For this edition of the biennial terno-making convention and competition, the finalists were challenged to re-interpret the balintawak for Filipinos today and draw from its essence as a country attire.

The Cultural Center of the Philippines, in partnership with Bench/Suyen Corporation, and Ayala Malls, held “Ternocon3: Ang Balintawak Ngayon” exhibit featuring the terno/balintawak pieces created by the mentors and finalists from the third edition of Ternocon.  The exhibit was part of Ayala Malls’ Bravo Filipino program.

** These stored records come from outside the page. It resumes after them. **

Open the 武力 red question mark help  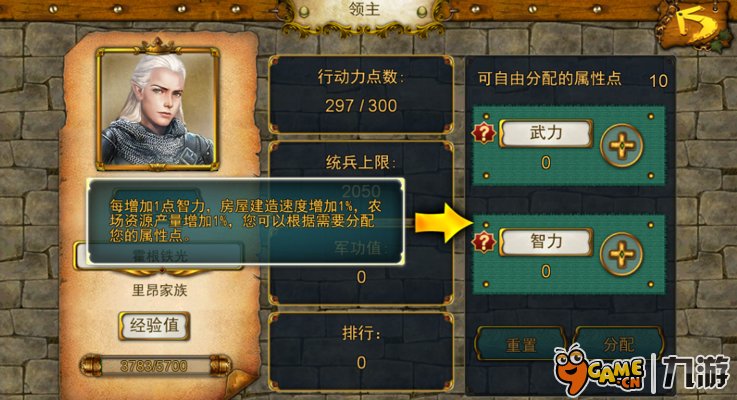[484, 133]
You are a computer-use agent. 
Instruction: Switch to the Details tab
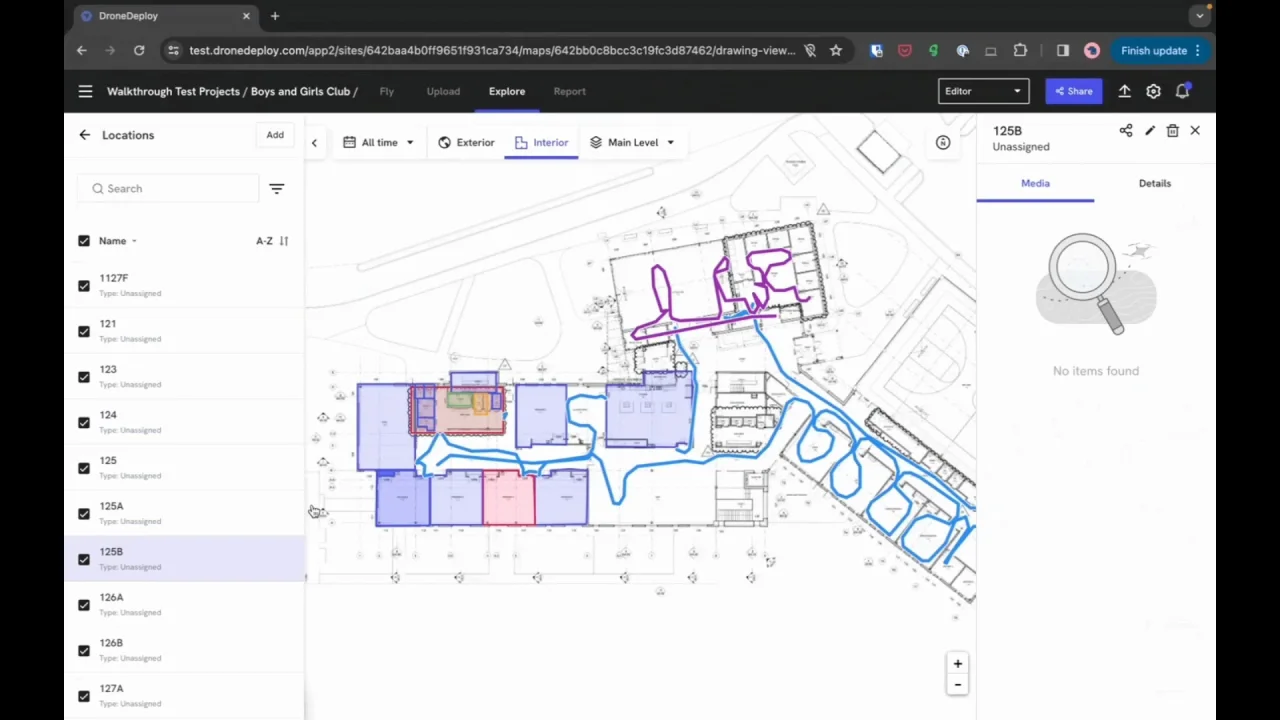tap(1154, 183)
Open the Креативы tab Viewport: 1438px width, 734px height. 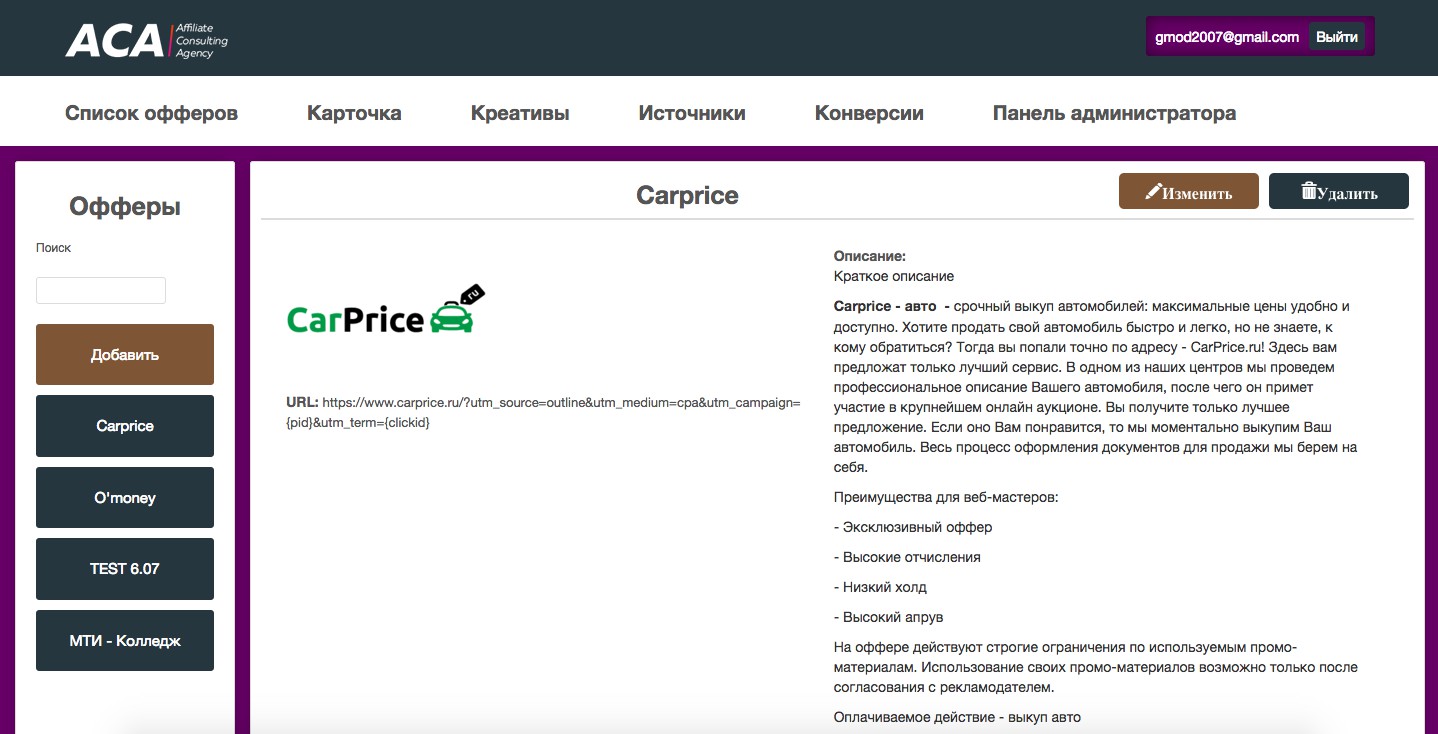click(520, 113)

For this edition of the biennial terno-making convention and competition, the finalists were challenged to re-interpret the balintawak for Filipinos today and draw from its essence as a country attire.

Like other variations of terno, balintawak identifies with the butterfly sleeves. Typically used for town fiestas, pilgrimages, or excursions to the countryside, this type of terno is characterized by its alampay (a piece of cloth used as a head scarf, a kerchief folded as a triangle, or folded as a narrow rectangle resting on one shoulder) and the tapis (a strip of cloth wrapped around the waist).

Traditional balintawaks were typically made from cañamazo (for the camisa/blouse) and printed cottons (for the alampay, tapis, and saya/skirt). Design motifs include stripes, plaid, flora, and whimsical imagery.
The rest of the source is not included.